I am working on retrofitting an application written in VB.NET. It is a simple program that uses 0.5GB (!) of RAM, because of a large amount (30+) of globally defined arrays, like:
Public Temp(1000000) As Double
Public ThisIsAnotherVariable(5000, 10) As String
Public ThisIsAVeryLargeArray(64, 50000) As Double
Most of the time, these large "buffers" are barely used, so I would like to convert them to use something from Collections.Generic. Is there any semi-transparent way to convert these? Or a bit of trickery to get the CLR to only allocate the used segments?

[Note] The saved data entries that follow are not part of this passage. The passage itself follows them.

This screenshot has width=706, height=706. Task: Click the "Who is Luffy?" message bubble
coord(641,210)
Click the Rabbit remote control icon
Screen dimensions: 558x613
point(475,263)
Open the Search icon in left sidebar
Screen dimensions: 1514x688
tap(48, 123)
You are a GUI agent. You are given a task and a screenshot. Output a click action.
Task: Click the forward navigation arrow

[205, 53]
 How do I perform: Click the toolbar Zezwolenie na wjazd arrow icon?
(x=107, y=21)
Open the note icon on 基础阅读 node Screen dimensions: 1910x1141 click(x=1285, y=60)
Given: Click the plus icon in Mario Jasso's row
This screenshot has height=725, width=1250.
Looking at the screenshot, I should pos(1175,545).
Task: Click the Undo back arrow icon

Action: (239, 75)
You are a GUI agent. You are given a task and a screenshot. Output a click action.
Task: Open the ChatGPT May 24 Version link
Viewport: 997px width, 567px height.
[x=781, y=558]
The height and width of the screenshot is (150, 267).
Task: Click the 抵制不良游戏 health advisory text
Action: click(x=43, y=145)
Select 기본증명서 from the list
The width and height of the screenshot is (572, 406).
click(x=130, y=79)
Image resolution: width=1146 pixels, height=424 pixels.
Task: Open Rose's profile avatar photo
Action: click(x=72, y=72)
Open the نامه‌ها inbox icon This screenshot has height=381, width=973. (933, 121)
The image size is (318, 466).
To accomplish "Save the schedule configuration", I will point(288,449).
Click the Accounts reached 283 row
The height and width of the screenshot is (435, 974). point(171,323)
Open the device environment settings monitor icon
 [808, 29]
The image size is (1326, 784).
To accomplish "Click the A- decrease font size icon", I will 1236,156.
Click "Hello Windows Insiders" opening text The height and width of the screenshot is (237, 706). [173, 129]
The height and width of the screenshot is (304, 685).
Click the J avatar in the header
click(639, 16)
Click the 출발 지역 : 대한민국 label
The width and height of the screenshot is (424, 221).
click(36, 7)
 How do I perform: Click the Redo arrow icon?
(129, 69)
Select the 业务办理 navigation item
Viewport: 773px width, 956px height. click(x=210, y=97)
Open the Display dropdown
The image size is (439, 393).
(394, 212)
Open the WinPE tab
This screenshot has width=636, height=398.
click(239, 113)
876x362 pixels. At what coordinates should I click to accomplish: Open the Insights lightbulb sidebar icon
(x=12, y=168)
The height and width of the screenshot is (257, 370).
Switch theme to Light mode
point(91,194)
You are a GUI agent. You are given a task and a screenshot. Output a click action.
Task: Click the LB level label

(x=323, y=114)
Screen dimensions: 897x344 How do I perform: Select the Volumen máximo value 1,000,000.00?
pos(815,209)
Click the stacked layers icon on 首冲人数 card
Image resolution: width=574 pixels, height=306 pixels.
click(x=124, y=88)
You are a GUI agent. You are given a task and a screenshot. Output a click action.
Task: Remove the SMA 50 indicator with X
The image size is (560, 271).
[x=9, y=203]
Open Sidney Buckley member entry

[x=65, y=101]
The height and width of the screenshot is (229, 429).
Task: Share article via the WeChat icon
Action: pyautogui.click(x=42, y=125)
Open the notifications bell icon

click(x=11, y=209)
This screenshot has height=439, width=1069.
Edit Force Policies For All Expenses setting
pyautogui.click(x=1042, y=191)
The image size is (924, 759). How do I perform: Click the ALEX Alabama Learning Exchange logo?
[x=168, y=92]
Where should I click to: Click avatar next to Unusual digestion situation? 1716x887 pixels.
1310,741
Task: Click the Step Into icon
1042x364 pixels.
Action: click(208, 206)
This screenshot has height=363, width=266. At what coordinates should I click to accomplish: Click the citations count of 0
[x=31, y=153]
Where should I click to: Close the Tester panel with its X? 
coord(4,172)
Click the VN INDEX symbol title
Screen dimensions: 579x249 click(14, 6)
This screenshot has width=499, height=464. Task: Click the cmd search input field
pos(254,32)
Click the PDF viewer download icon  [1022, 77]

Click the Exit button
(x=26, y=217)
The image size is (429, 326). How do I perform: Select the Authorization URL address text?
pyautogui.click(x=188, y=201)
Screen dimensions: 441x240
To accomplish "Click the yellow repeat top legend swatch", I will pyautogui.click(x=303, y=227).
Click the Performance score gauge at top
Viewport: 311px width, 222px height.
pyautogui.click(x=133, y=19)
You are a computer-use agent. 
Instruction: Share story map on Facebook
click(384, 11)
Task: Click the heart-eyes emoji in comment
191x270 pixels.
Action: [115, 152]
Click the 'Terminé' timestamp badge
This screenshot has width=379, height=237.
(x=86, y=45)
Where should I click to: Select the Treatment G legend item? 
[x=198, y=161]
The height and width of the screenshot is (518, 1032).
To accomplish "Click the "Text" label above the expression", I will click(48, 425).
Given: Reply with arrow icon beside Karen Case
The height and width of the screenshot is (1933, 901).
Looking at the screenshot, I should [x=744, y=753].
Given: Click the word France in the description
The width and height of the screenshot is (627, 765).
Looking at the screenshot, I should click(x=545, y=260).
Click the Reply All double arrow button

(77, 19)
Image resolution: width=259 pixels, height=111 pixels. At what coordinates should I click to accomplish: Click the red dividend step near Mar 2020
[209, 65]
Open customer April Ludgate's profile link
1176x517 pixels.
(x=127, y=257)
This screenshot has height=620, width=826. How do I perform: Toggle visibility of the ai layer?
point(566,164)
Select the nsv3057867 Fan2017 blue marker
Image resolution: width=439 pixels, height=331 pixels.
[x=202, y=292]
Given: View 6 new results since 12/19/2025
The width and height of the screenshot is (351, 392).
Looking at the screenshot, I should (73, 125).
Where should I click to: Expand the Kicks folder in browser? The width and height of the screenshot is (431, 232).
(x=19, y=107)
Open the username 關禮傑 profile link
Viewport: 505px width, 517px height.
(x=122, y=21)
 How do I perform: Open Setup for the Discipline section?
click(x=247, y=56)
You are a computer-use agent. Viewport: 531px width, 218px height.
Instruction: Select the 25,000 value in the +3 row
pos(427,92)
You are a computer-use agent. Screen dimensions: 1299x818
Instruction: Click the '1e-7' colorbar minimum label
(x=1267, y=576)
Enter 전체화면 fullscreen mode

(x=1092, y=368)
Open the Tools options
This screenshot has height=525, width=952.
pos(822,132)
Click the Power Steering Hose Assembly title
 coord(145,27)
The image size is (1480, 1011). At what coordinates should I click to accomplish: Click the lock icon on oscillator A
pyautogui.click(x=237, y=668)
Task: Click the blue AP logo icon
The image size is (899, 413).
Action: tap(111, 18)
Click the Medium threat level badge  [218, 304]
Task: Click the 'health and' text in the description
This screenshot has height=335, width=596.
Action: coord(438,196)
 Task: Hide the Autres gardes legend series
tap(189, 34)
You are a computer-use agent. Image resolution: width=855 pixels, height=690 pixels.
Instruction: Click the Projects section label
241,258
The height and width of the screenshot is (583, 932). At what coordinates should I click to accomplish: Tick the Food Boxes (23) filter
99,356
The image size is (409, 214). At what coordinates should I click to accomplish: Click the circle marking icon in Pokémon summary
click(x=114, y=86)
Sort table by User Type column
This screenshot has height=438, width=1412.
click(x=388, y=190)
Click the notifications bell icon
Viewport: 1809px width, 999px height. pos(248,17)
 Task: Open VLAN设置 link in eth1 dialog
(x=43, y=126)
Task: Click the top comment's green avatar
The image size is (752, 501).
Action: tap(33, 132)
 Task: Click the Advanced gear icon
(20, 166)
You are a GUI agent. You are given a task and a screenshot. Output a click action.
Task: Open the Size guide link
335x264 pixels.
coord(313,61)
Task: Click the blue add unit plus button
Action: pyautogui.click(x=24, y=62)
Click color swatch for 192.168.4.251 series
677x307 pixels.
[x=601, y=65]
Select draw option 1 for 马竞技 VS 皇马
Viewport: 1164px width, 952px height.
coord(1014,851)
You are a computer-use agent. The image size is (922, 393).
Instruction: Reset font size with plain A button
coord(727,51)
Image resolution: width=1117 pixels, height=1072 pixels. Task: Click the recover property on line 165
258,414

If these are "sparse" arrays, i.e., if almost all array entries are entries, the simplest solution might be to replace them with dictionaries:
Public Temp(1000000) As Double ' Old
Public Temp As New Dictionary(Of Int32, Double)() ' New
Assignment would be source-code compatible:
Temp(10) = 2.0 ' Works for arrays and dictionaries
Reading would be source-code compatible, if the value is present:
Dim x = Temp(3) ' Works for arrays and dictionary, if Temp(3) has been assigned
However, accessing values which have not been assigned will yield a KeyNotFoundException
. If you need that, you'd have to use a "default value dictionary" instead of a regular dictionary. Unfortunately, no such dictionary is built-in in the BCL, but there are others who have already looked at that problem and shared their implementation. If you want to use a plain .NET dictionary, you will need to replace every read access with a method call.